While some reconstruction no doubt has occurred (especially over the intervening years) of the Kennedy and moon events, they remain quite vivid—as if I was reliving them once again. An interesting (and important) question to ask at this point concerns how we arrive at a decision to shunt a memory off to the amygdala rather than the hippocampus. What makes an event “memorable” and worthy of being tagged for permanent retention. What is the label that we attach to specific events? I would imagine that the amygdala is first engaged not as a storage bin for memorable experiences, but also a source of immediate appraisal regarding all incoming stimuli.

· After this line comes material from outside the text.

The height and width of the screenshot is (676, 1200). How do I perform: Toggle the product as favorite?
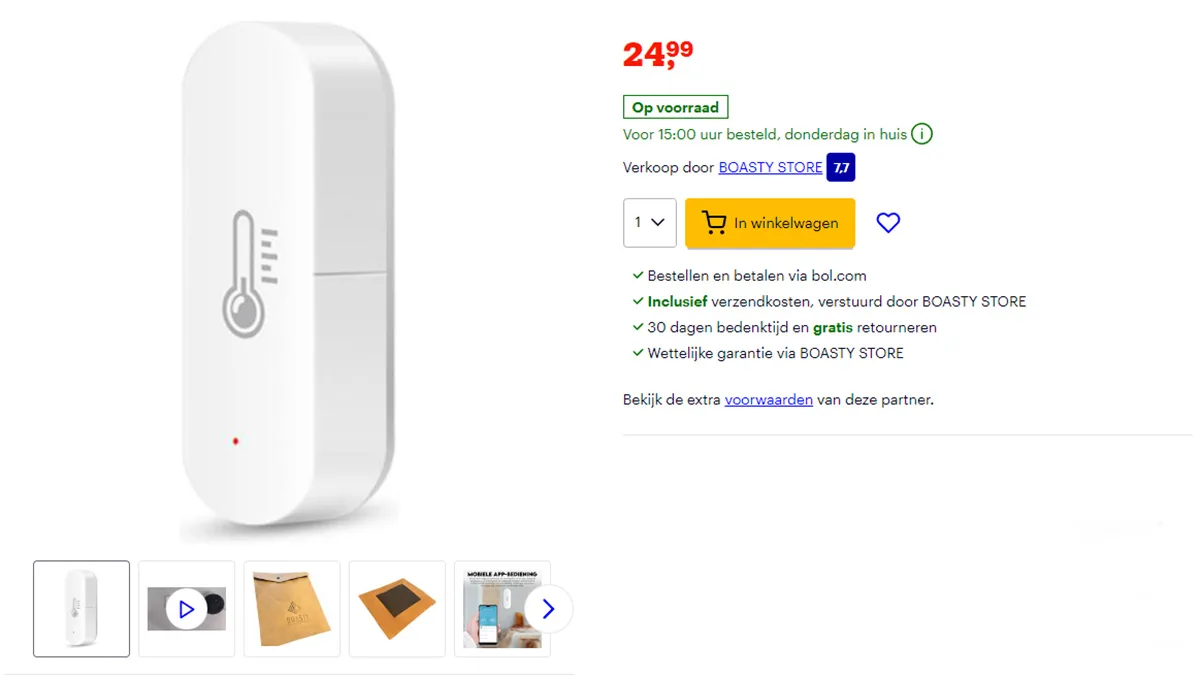888,222
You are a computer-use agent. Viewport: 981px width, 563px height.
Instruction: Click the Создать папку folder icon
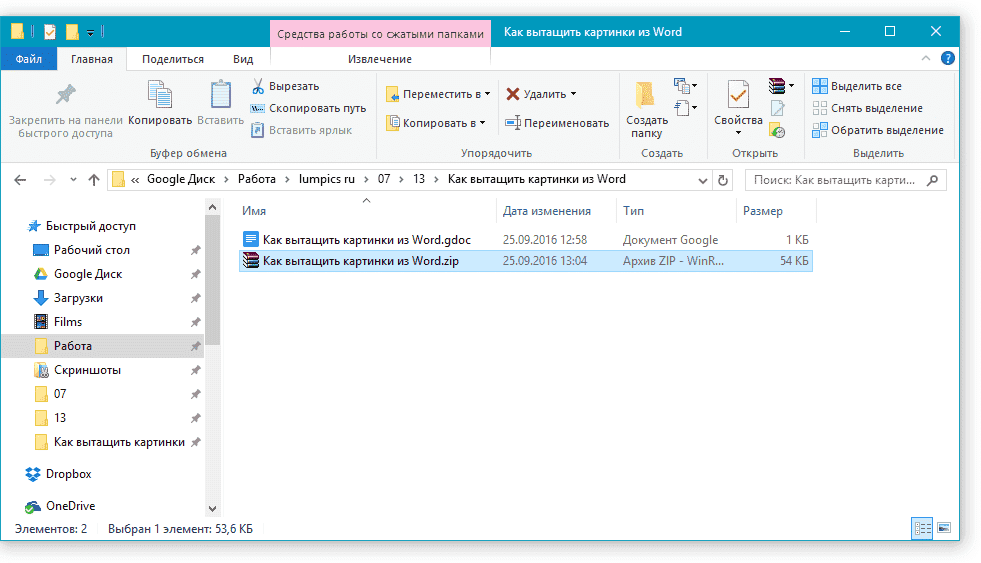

Elsewhere, I (Bergquist, 2022) have speculated that this appraisal might related to the semantic differential categories identified many years ago by Charles Osgood (1957): is the incoming stimulate: (1) “good” or “bad” regarding its potential impact on me, (2) “strong” or “weak”, and (3) “active” or “passive.” If the incoming stimulus represents some thing or some event that is bad, strong and active, then the amygdala would trigger an alarm that would increase focused attention on this stimulus and preparation of our body for action (shifting from parasympathetic to sympathetic system).

Often the subsequent appraisal reveals that this is not a threatening object (“it is a piece of rope and not a snake”); however, if the stimulus turns out to be a source of real threat and even actual injury (physical or psychological), then the stimulus and following experiences will be stored permanently in the amygdala (that was a real snake and it actually tried to bite me. I had to stomp on it with my foot!”).

If I am correct in my assertion that permanent positive experiences can also be stored in the amygdala, then the “good” (versus “bad”) appraisal might be engaged. The “active” and “strong” categories would probably still apply. Something quite positive has occurred and it is neither accidental (“passive”) nor trivial (“weak”). For example, I vividly recall the moment when I wed a woman that I love (“good”) and am celebrating this wonderful (“strong”) event that I helped to make happen (“active”).